Guessing that her son has followed the family business, Lilly tries to persuade him to go straight, and attempts to sever his love affair. Angry and bitter, Myra plans her revenge by guessing Roy’s real identity, and pleading with him to finance an audacious scam she learnt from a former lover. It marks the beginning of the end for all three of them…
Long before Stephen Frears silenced the doubters with his majestic adaptation of High Fidelity he took on novelist du jour, Jim Thompson. Of the three Thompson movies that year – alongside The Kill-Off and After Dark, My Love , this was easily the best, a rare example of great source material augmented by sheer talent.
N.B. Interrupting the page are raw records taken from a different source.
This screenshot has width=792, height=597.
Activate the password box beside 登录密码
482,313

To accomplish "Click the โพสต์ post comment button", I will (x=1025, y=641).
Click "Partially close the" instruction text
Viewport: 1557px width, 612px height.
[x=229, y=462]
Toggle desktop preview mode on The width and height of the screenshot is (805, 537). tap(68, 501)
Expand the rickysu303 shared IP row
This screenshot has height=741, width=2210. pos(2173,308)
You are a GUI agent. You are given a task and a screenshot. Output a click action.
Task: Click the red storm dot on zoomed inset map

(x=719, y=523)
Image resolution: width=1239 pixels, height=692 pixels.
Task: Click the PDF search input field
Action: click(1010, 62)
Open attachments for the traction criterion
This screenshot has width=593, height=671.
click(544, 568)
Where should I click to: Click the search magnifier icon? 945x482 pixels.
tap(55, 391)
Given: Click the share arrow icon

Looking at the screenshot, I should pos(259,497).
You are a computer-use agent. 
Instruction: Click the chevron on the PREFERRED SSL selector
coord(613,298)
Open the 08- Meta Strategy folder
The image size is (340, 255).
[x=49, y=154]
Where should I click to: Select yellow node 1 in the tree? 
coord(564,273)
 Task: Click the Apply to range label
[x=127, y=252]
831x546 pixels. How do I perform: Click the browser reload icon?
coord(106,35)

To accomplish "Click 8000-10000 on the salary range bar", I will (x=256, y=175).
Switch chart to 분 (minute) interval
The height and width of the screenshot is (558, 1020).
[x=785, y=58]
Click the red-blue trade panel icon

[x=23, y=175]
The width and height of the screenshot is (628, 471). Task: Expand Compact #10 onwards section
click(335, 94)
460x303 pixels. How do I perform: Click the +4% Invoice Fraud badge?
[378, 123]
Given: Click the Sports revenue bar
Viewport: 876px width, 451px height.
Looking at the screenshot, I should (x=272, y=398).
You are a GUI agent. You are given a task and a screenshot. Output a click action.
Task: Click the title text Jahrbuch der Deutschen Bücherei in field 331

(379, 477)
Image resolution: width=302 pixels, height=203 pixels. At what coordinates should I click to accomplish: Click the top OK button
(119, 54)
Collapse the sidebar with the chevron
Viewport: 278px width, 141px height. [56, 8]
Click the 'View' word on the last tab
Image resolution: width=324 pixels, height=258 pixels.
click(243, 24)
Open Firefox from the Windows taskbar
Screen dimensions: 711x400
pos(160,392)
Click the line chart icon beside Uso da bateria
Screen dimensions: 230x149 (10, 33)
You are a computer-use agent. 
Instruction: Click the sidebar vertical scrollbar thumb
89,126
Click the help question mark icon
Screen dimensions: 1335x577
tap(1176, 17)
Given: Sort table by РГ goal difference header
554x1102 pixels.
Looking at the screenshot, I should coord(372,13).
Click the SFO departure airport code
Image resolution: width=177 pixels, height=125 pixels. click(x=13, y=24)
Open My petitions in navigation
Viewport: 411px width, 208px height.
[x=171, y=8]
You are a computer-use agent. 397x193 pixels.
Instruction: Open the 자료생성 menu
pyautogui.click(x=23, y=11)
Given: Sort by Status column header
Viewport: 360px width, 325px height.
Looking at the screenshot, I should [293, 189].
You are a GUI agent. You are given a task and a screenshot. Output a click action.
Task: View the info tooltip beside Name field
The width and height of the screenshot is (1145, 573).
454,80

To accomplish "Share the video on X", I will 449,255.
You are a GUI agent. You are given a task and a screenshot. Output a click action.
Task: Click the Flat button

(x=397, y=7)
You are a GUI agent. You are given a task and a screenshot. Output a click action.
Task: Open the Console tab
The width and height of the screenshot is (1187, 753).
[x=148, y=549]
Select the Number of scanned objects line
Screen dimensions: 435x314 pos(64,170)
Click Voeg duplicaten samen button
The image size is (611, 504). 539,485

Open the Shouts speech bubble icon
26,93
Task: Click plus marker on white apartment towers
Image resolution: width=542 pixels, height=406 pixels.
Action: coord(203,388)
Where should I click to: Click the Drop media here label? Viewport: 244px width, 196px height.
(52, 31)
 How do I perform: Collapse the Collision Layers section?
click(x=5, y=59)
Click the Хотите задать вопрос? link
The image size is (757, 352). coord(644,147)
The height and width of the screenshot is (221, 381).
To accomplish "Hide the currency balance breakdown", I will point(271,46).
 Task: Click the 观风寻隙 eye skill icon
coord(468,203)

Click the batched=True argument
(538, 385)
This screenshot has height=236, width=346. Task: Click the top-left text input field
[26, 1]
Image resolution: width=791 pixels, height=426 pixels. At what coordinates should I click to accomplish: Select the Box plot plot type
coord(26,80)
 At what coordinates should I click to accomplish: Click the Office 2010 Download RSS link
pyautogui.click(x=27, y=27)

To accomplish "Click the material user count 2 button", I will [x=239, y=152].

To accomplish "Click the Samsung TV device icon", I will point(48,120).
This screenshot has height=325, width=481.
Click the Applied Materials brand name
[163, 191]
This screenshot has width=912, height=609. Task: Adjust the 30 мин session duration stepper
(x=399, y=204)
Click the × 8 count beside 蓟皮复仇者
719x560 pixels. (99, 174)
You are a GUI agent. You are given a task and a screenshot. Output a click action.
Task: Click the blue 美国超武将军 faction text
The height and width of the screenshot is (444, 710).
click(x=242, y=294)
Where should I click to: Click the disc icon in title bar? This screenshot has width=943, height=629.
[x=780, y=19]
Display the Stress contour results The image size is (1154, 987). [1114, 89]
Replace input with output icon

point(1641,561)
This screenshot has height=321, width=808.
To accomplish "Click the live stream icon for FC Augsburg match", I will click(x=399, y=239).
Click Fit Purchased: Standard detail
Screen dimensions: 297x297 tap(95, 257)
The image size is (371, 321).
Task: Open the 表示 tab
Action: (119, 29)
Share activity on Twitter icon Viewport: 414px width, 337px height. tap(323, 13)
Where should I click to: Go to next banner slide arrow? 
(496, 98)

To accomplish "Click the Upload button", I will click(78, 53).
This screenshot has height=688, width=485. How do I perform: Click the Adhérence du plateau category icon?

Frears strength is to tell a complex tale very simply, injecting a darkness that weighs down his cast without once losing coherence or credibility. But this is a team effort, and Donald Westlake’s script – adding here, truncating there – is the exemplar of intelligent adaptation, although the writer gives Thompson the credit, claiming, ‘to update it, all you have to do is take their hats off.’ They were both helped by Martin Scorsese, who worked as producer, watching the dailies and barking the odds from New York while shooting continued in LA.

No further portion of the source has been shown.